* _TASK GOAL_
Word for word, please copy the line containing "The width and" and all lines after it in the entries below, and only those, leaving every picture out.

Collected data

+ + + + + + +

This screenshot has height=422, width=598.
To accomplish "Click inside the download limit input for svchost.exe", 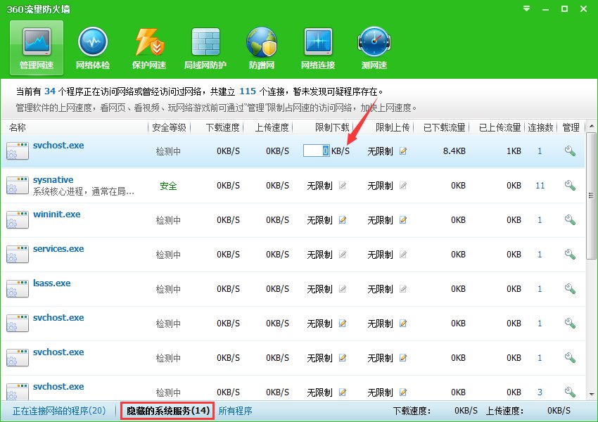I will point(316,151).
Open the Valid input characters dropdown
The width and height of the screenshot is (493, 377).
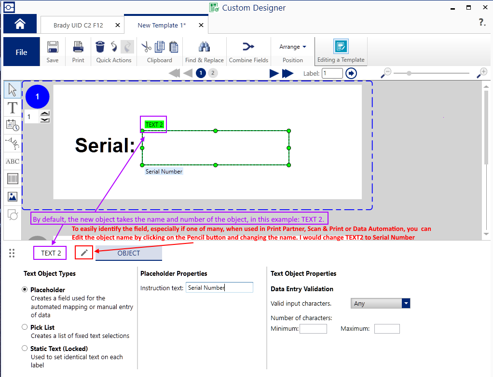pos(406,303)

+ + + + + + +

* _RESPONSE FOR THIS EXERCISE_
The width and height of the screenshot is (493, 377).
pos(406,303)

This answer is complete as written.